Hal Finney wrote:
Brent Meeker wrote:
[Hal Finney wrote:]
When you observe evidence and construct your models, you need some
basis for choosing one model over another. In general, you can create
an infinite number of possible models to match any finite amount of
evidence. It's even worse when you consider that the evidence is noisy
and ambiguous. This choice requires prior assumptions, independent of the
evidence, about which models are inherently more likely to be true or not.
In practice we use coherence with other theories to guide out choice. With
that kind of constraint we may have trouble finding even one candidate
Well, in principle there still should be an infinite number of theories,
starting with "the data is completely random and just happens to
look lawful by sheer coincidence". I think the difficulty we have in
finding new ones is that we are implicitly looking for small ones, which
means that we implicitly believe in Occam's Razor, which means that we
implicitly adopt something like the Universal Distribution, a priori.
We begin with an intuitive physics that is hardwired into us by
evolution. And that includes mathematics and logic. Ther's an excellent
little book on this, "The Evolution of Reason" by Cooper.

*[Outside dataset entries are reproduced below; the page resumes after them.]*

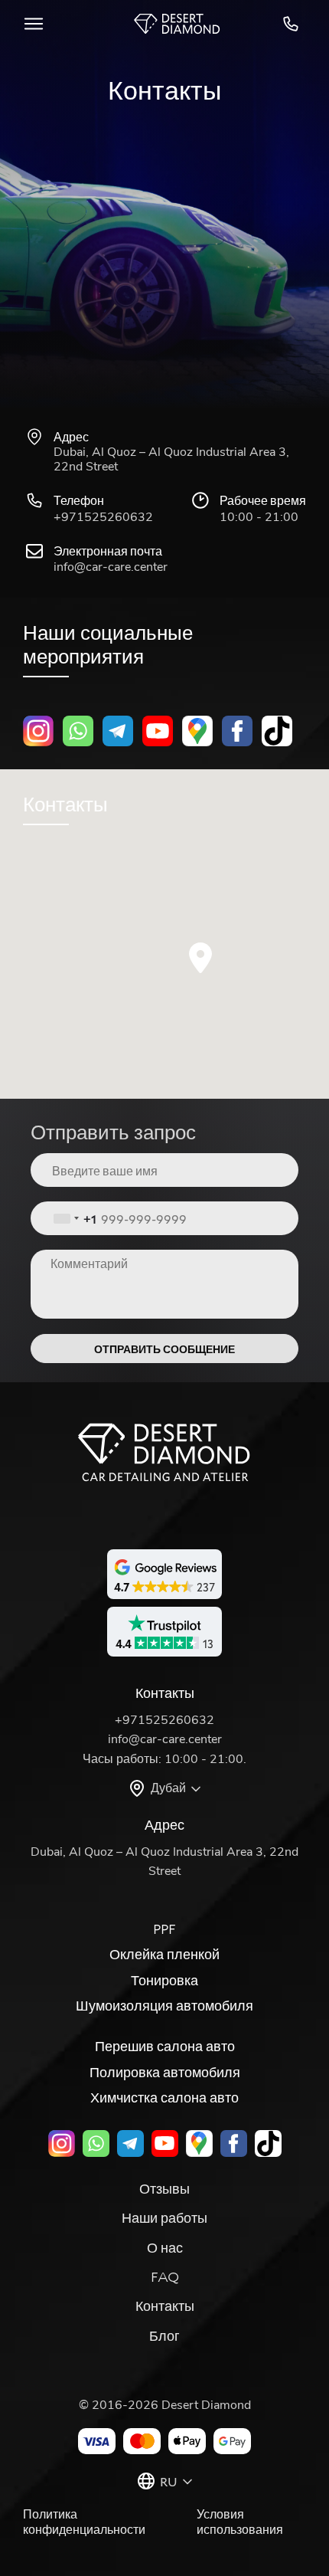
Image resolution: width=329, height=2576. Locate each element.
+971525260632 (292, 23)
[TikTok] (277, 731)
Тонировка (164, 1980)
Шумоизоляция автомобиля (164, 2005)
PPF (164, 1928)
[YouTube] (157, 731)
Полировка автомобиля (165, 2072)
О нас (165, 2247)
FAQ (165, 2276)
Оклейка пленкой (164, 1954)
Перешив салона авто (165, 2046)
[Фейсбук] (237, 731)
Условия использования (240, 2522)
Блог (164, 2335)
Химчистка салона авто (164, 2097)
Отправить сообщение (164, 1349)
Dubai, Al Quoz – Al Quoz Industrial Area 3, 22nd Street (171, 459)
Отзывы (164, 2188)
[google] (197, 731)
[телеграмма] (118, 731)
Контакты (164, 2305)
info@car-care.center (111, 567)
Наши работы (164, 2217)
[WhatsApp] (78, 731)
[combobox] (75, 1218)
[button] (200, 957)
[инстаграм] (38, 731)
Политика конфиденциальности (84, 2522)
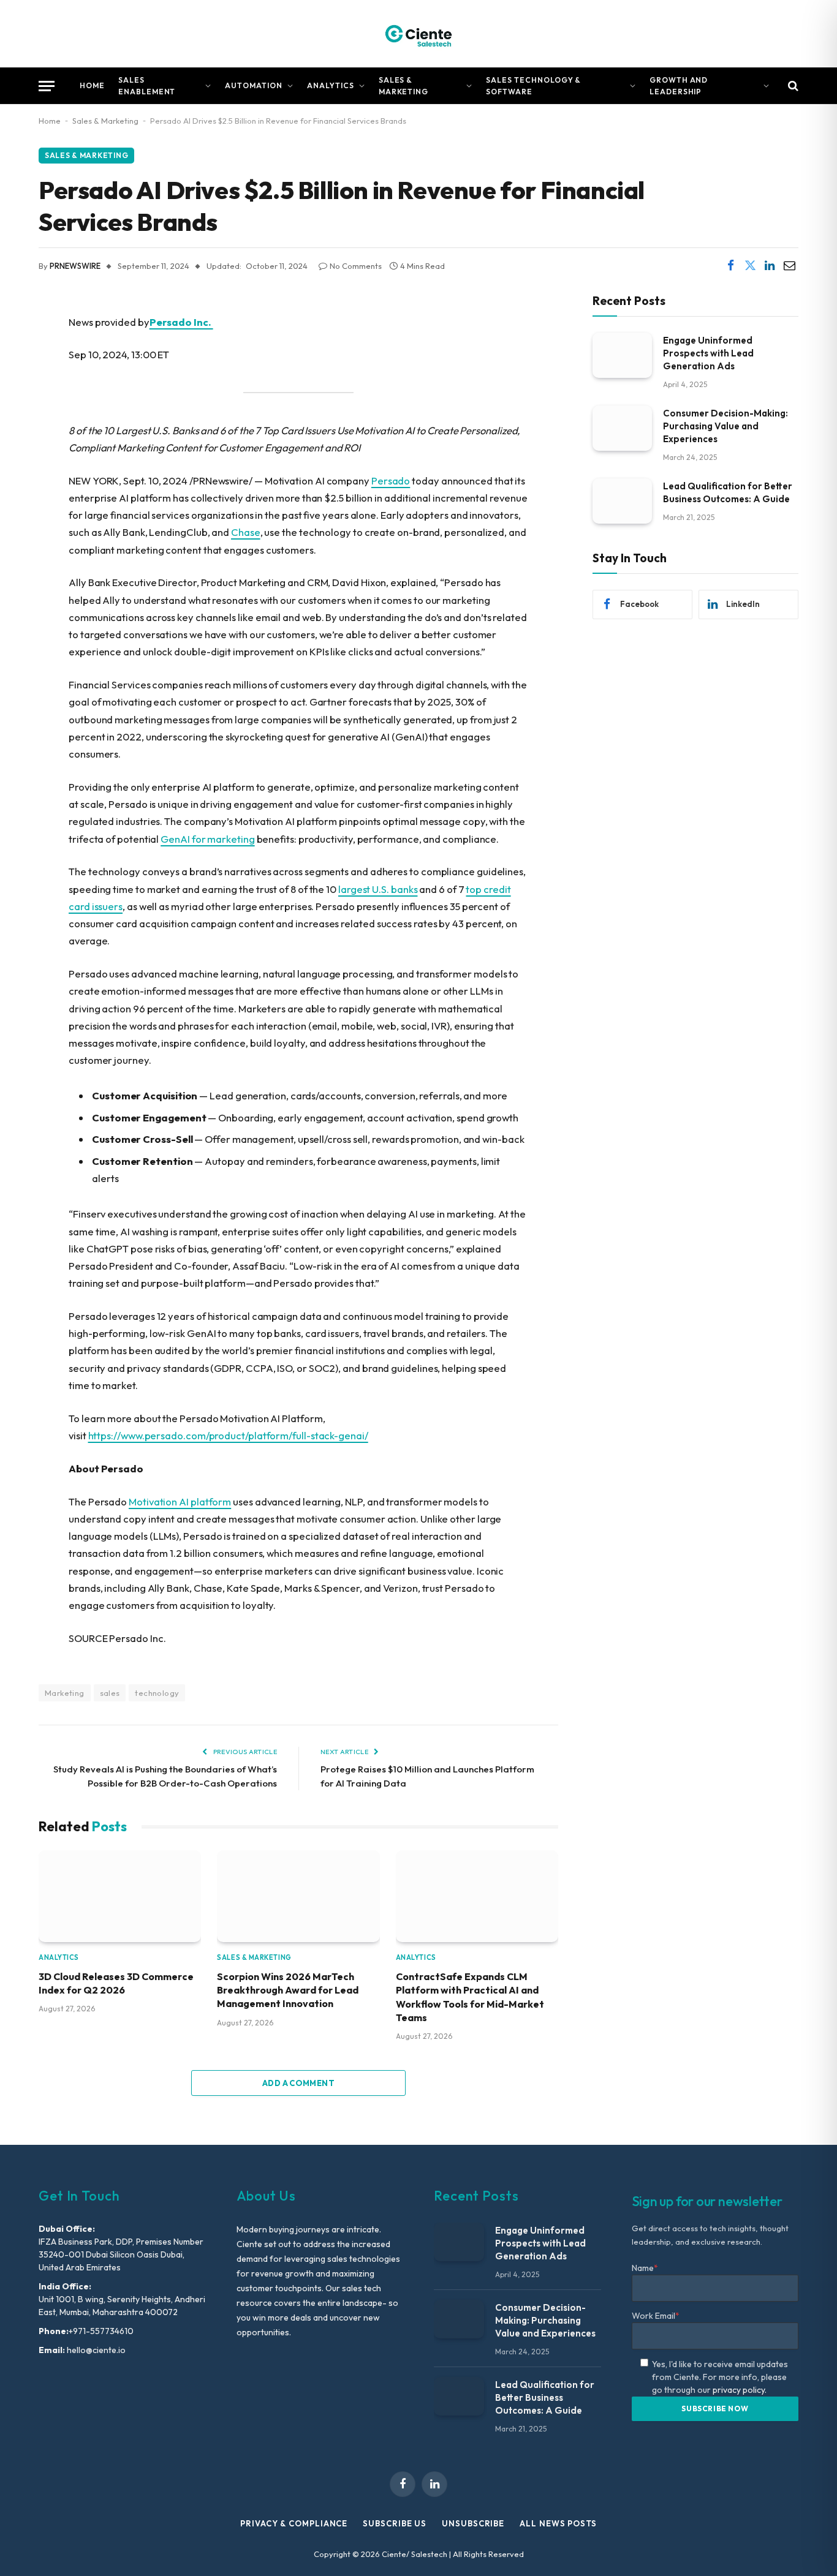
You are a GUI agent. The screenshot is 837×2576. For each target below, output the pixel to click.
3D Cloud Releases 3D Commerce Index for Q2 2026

No doubt this is true. But there are still two somewhat-related problems.
One is, you can go back in time to the first replicator on earth, and
think of its evolution over the ages as a learning process. During this
time it learned this "intuitive physics", i.e. mathematics and logic.
But how did it learn it? Was it a Bayesian-style process? And if so,
what were the priors? Can a string of RNA have priors?
An RNA string, arising naturally in a particular envirionment, can be modelled
as expressing a prior about the probability of such RNA strings.
And more abstractly, if you wanted to design a perfect learning machine,
one that makes observations and optimally produces theories based on
them, do you have to give it prior beliefs and expectations, including
math and logic? Or could you somehow expect it to learn those? But to
learn them, what would be the minimum you would have to give it?
You'd have to give it the ability to reproduce and an environment in which it
competed with other reproducing learners.
I'm trying to ask the same question in both of these formulations.
On the one hand, we know that life did it, it created a very good (if
perhaps not optimal) learning machine. On the other hand, it seems like
it ought to be impossible to do that, because there is no foundation.
Why aren't elementary particles and entropy gradients enough foundation?
Mathematics and logic are more than models of reality. They are
pre-existent and guide us in evaluating the many possible models of
reality which exist.
I'd say they are *less* than models of reality. They are just consistency
conditions on our models of reality. They are attempts to avoid talking
nonsense. But note that not too long ago all the weirdness of quantum
mechanics and relativity would have been regarded as contrary to logic.
I guess we could agree that they are "other" than models of reality?
It still strikes me as paradoxical: ultimately we have learned our
intuitions about mathematics and logic from reality, via the mechanisms
of evolution and also our own individual learning experiences. And yet
it seems that at some level a degree of logic, and certain mathematical
assumptions, are necessary to get learning off the ground in the first
place, and that they should not depend on reality.
Why should they be any more independent of reality than say evolution or
folk-physics? I highly recommend Cooper's book.